Colette et Edwige Feuillere
Colette et Edwige Feuillere © AFP / Bettmann / Contributeur

Dans Claudine à Paris, Colette est l'une des premières à mettre en scène un jeune homosexuel, Marcel, fils de Renaud, mari de Claudine. C'est encore une carricature. Colette se justifiera plus tard en disant, dans Mes apprentissages, qu'elle dissimulait ainsi à Willy son désir de jeunes gens moins âgés et "bombés" que lui.

De fait, Colette avouera dans Ces plaisirs..., renommé Le Pur et l'impur, le plaisir qu'elle trouva dans la compagnie de ces jeunes amis d'un "mauvais genre" que Marcel Boulestin, l'un des ouvriers de Willy, lui présenta. 

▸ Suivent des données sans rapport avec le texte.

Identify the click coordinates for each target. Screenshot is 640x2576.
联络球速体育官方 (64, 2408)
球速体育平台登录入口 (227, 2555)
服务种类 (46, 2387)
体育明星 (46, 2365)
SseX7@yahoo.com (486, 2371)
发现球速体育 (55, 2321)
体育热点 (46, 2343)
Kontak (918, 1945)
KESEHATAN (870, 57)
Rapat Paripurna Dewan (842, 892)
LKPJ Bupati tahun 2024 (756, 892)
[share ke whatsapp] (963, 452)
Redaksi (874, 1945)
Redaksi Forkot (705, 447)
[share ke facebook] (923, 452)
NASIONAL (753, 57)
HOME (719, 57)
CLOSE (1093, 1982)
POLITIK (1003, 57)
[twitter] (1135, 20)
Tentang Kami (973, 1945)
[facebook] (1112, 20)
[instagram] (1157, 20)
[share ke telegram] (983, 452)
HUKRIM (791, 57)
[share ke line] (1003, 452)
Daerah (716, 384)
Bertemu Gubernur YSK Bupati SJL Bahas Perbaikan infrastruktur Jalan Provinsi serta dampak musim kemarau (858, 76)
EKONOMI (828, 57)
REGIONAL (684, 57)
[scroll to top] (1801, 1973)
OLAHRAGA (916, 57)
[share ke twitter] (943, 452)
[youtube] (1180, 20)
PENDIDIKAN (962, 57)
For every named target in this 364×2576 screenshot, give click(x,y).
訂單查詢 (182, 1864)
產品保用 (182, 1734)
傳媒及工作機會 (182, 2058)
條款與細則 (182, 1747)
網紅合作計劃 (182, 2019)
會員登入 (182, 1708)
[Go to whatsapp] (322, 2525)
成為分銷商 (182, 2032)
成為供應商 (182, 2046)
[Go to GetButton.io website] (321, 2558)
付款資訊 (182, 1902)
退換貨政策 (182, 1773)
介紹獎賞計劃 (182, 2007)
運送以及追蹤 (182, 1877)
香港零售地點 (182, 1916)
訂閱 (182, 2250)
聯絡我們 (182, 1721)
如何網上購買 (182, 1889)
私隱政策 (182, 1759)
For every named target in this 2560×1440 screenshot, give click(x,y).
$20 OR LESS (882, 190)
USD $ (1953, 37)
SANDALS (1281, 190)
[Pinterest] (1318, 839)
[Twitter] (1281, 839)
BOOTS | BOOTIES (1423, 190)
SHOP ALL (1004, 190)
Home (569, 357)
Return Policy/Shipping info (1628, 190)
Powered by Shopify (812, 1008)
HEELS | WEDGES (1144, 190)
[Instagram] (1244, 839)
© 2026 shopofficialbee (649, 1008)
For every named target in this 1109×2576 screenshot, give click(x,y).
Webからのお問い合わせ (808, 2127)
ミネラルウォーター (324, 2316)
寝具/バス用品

Colette pénétra ce Paris que Proust devait décrire sous le nom de Sodome et, avant lui, elle joue sur l'expression "en être" dans Claudine à Paris (I, 301, 305). Quand Proust publia Sodome et Gomorrhe I en 1921, elle rendit les armes, du moins devant son Sodome, non sa Gomorrhe. 

Colette : 

Personne au monde n’a écrit des pages comme celles-là sur l’Inverti, personne ! Je vous fais là une louange orgueilleuse, car si j’ai voulu autrefois écrire sur l’inverti une chose pour le Mercure, c’est celle-là que je portais en moi, avec l’incapacité et la paresse de l’en faire sortir !

Elle s’y attela pourtant dans "Ces plaisirs"…. 

Le feuilleton, qui commença de paraître dans l’hebdomadaire de droite Gringoire en décembre 1931, fut interrompu après quatre livraisons, non pas à cause du sujet, que Gringoire ne dédaignait pas, mais sans doute parce que Colette y peignait Missy sous l’appellation transparente de « la Marquise ».